Prime Minister Stuart Young says he has been in touch with the Venezuelan government.

This is in the wake of the United States revoking Trinidad and Tobago’s Office of Foreign Assets Control licence to develop cross-border gas fields.

On Tuesday, Prime Minister Stuart Young called a Media Conference to confirm that the United States had revoked this country’s OFAC licence, which halted progress in the Dragon and Cocuina-Manakin gas deals. The fields belong to Venezuela and sit in territorial waters.

Later in the day, as he addressed a People’s National Movement meeting in Point Fortin, the Prime Minister reiterated that Dragon is not this country’s only gas project.

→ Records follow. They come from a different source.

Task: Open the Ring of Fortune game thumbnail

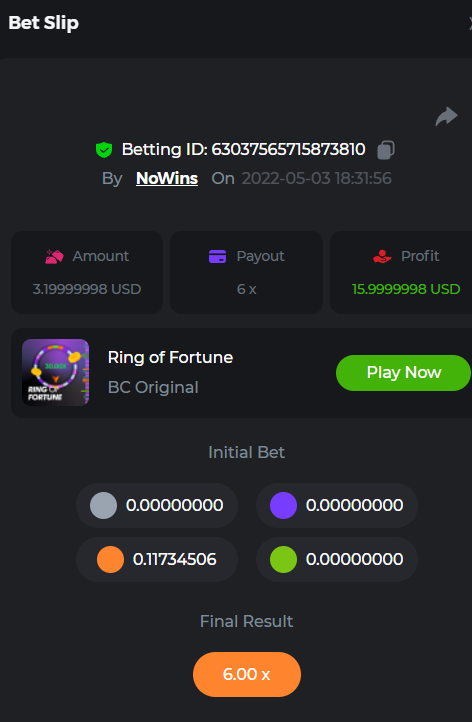Action: 55,373
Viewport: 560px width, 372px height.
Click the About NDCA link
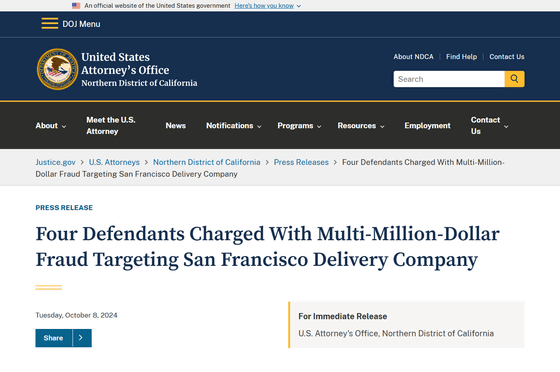(413, 57)
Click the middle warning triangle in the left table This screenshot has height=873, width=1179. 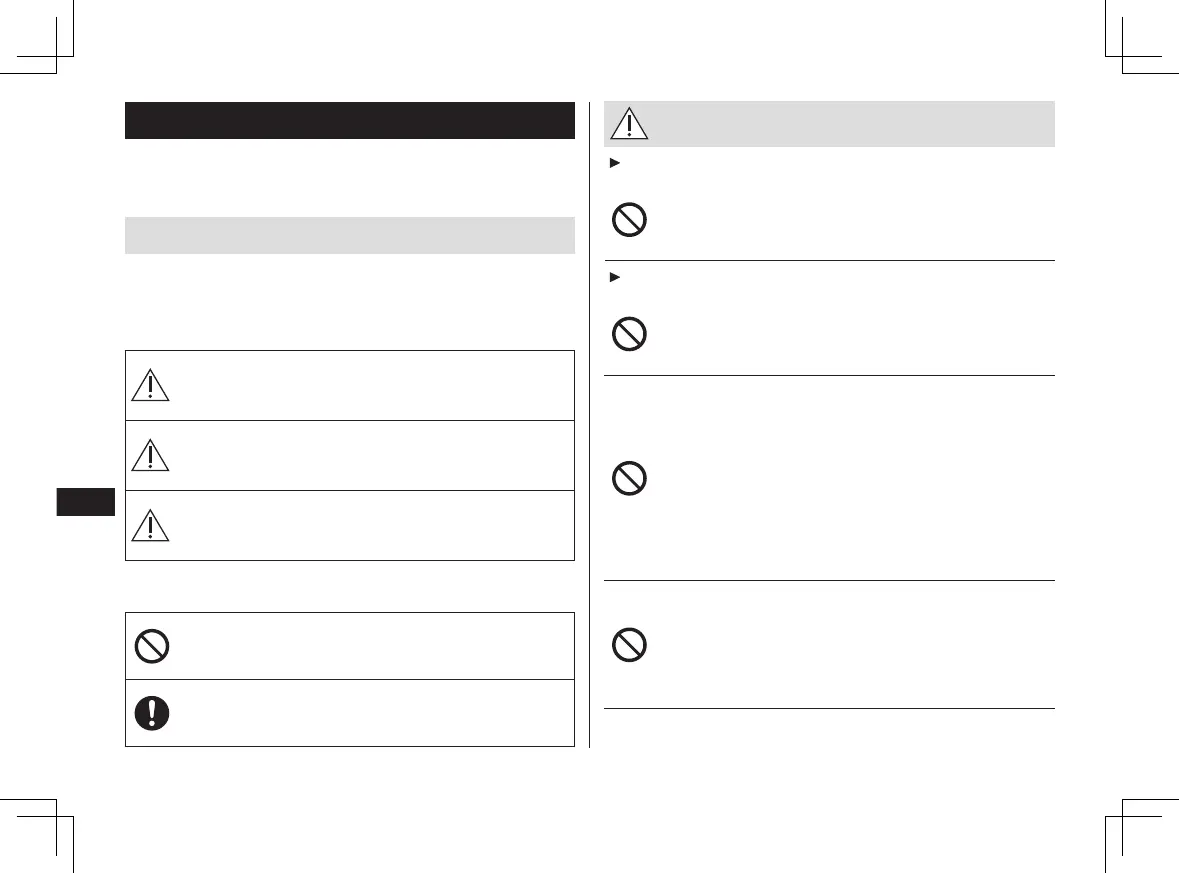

“I was in touch with the government of Venezuelan on the way down here. Commitment there and then having conversations as well with some of the decision-makers we need to speak to on the way down here as well. So you give us the mandate, and I will bring it home in some form or fashion for us. All of our eggs are not in the Dragon basket.”

The Prime Minister noted that the Manatee gas project is expected to begin producing in 2027, and he pointed to other important projects.

“There is now a Nigerian firm that is a billion-dollar US firm that has gotten the opportunity to negotiate with TPHL to reopen that refinery because it will re-employ our workers. They’re going to use local labour.”

Prime Minister Young told PNM party supporters that “everything will be fine” and there are a lot of projects underway in Trinidad and Tobago’s territorial waters.